This archive report was first published on 12 October 2019.
At least seven people have lost their lives in a series of attacks in northeastern Nigeria, with local residents and militias attributing the violence to jihadist fighters.
According to reports, the attacks occurred in the towns of Gajiganna and Tungushe in Borno State, with the Islamic State West Africa Province (ISWAP) group suspected of being behind the violence.
On Friday, gunmen raided a military post in Gajiganna, sparking a gunbattle that left two soldiers and a civilian dead, with one military vehicle taken by the attackers.

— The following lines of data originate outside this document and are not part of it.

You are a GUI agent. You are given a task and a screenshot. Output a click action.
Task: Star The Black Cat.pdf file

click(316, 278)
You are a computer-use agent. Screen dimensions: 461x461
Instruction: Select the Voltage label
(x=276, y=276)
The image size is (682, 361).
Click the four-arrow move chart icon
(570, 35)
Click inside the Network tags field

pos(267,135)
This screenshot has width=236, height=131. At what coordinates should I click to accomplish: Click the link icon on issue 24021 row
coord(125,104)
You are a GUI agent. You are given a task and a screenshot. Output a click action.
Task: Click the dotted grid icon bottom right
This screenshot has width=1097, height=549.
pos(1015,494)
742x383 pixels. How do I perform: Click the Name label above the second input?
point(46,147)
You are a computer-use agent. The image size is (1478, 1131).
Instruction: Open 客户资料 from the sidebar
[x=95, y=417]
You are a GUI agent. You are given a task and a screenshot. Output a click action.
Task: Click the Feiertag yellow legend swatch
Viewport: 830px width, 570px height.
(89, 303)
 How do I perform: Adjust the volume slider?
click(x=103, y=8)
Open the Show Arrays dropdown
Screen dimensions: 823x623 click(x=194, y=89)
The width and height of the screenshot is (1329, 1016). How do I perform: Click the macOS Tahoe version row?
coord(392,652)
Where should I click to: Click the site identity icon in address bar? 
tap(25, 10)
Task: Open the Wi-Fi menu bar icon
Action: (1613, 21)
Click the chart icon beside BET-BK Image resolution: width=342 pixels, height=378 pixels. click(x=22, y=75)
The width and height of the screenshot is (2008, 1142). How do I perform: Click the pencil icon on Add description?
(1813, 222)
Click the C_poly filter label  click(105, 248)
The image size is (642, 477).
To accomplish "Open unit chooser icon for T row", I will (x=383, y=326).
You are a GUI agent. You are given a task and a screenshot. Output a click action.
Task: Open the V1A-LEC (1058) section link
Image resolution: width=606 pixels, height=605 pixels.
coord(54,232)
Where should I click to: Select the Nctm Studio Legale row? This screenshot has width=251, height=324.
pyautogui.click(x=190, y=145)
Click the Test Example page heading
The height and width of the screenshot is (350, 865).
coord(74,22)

Earlier in the day, the jihadists attacked troops in the nearby village of Tungushe, killing a soldier and three residents, according to Babakura Kolo, a member of a militia fighting the jihadists.
These attacks come just a day after two Chadian troops were killed in clashes between jihadists and members of a regional force in northeastern Nigeria.
ISWAP, a faction of Boko Haram that broke away in 2016, has intensified ambushes against troops in the past two months, with the decade-long conflict having already claimed 35,000 lives and displaced around two million people from their homes in northeast Nigeria.
The violence has spread to neighboring Niger, Chad, and Cameroon, prompting the formation of a regional military coalition to fight the insurgents.